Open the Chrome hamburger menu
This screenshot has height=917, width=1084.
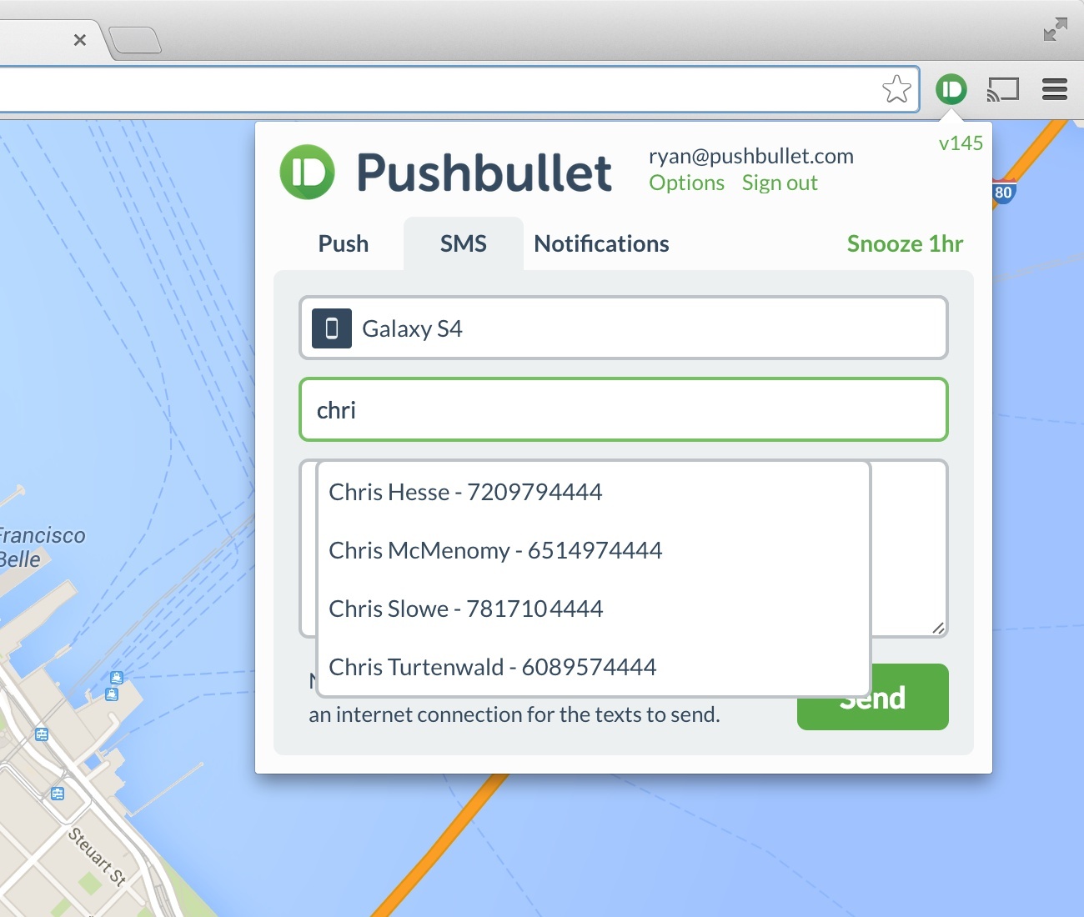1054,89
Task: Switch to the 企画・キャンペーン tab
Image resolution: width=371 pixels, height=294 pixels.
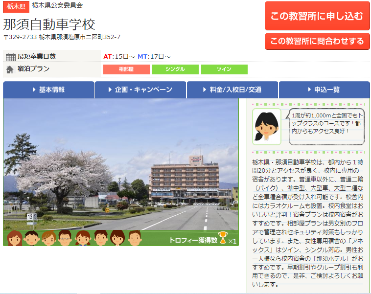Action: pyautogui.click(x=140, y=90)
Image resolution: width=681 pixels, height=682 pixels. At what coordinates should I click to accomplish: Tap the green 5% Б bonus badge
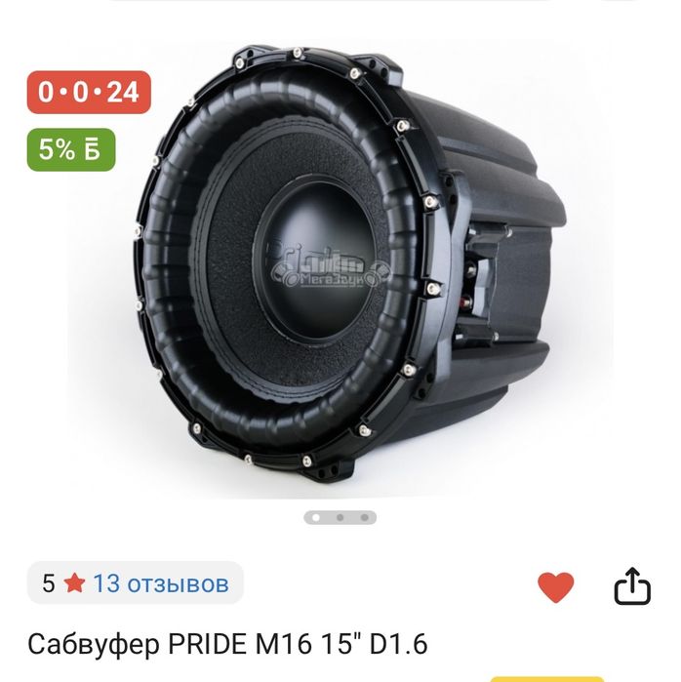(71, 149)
§ §
Can you render all the lines above as a two-column CSV with the header columns "instruction" and "target", one row per request, where each row holds the request's text and its answer, each in a single quoted field with line breaks replaced by spaces, and the pictures are left out?

* _Response to this task_:
instruction,target
"Open the Chrome hamburger menu This screenshot has height=917, width=1084.","1054,89"
"Task: Switch to the 企画・キャンペーン tab Image resolution: width=371 pixels, height=294 pixels.","Action: pyautogui.click(x=140, y=90)"
"Image resolution: width=681 pixels, height=682 pixels. At what coordinates should I click to accomplish: Tap the green 5% Б bonus badge","(71, 149)"